Mesmo em um país como o Brasil, com altos índices de criminalidade, há certos casos que se destacam e permanecem décadas no imaginário popular. Existem diversas explicações para isso, do impacto social ao grau de violência da operação. O roubo do Banco Central em Fortaleza, em 6 de agosto de 2005, entrou para a história por duas razões: o alto valor levado pelos ladrões e a complexidade com que o plano foi executado. No entanto, como sabemos, não existe crime perfeito – e esse não foi diferente.

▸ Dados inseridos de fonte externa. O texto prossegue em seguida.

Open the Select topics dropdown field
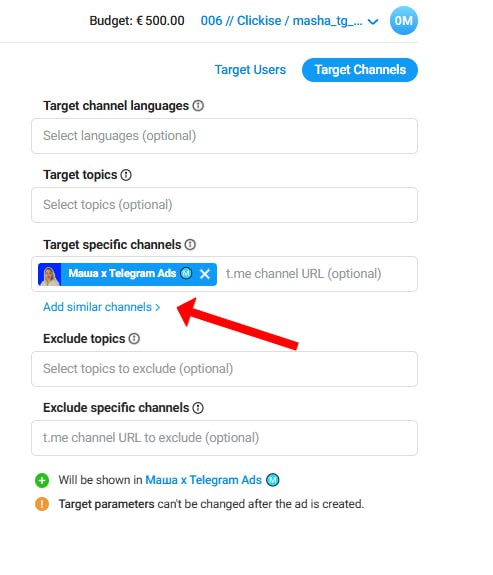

A série documental 3 Tonelada$: Assalto ao Banco Central, produzida pela Netflix, comprova essa tese. Revela também que o crime, inicialmente sem vítimas fatais ou sinais de agressividade, provocou mais tarde um cenário extremamente violento. Dirigida por Daniel Billio, a produção é dividida em três episódios: o primeiro narra o furto em si, com destaque para o planejamento surpreendente e a tecnologia empregada na construção de um túnel de 85 metros de comprimento. Com sistema de ventilação, iluminação e até uma linha telefônica, a obra ligava uma empresa de fachada criada pelos bandidos, com foco na venda de grama sintética – para que a quantidade de terra retirada do local não chamasse a atenção –, a um dos caixas-fortes do arranha-céu no centro da capital cearense.

TECNOLOGIA O túnel de 85 metros: sistema de ventilação e linha telefônica (Crédito:Jarbas Oliveira)

A série reúne entrevistas com diversos envolvidos no crime, inclusive um dos onze membros da quadrilha que elaborou o plano. Ele é o responsável por pelo menos duas frases que, em outro contexto, soariam até divertidas. A primeira delas: “E aí, vamos bater o recorde mundial?” – ele lembra ter dito isso ao resto do bando ao constatar a quantidade de dinheiro que havia no cofre. Foram mais de 300 pacotes com cerca de R$ 500 mil cada, um impressionante total de R$ 165 milhões. A segunda frase dele foi: “Me deu nojo de tanto dinheiro”, diante do volume absurdo de notas de R$ 50 – eles não levaram as notas de R$ 100, nem as sequenciais, para evitar que fossem rastreadas.

O segundo episódio exibe a investigação da Polícia Federal, liderada pelo delegado Antônio Celso dos Santos. O ponto de partida foi o reconhecimento do “estilo” do túnel, semelhante ao usado em uma fuga do presídio do Carandiru, em 2001, em São Paulo. A evidência trouxe a investigação para a capital paulista – mais tarde, foram descobertas vertentes em Belo Horizonte e Porto Alegre, além de Boa Viagem e Canoa Quebrada, pequenos municípios no Ceará. Além de reportagens da época, a série mostra as ramificações dos criminosos por meio de quadros animados com fotos e diagramas, no melhor estilo das diligências feitas pelo FBI nos filmes de Hollywood.

O terceiro e último episódio pode ser resumido em uma frase do delegado Santos: “eles tiveram coragem e talento para executar o crime, mas não planejaram o que fazer com tanto dinheiro”. Ao contrário do que imaginaram, as três toneladas de dinheiro tornaram-se um peso insustentável. A inevitável fama dos criminosos que participaram da ação não lhes trouxe apenas inimigos no mundo do crime, como atraiu policiais corruptos que passaram a extorqui-los. Entre as consequências, a série cita até os atentados cometidos pelo PCC em São Paulo, em 2006. Com a solução do crime e a prisão dos integrantes e de dezenas de comparsas, o maior assalto da história do Brasil ainda faz parte do imaginário popular brasileiro, mas como uma grande maldição.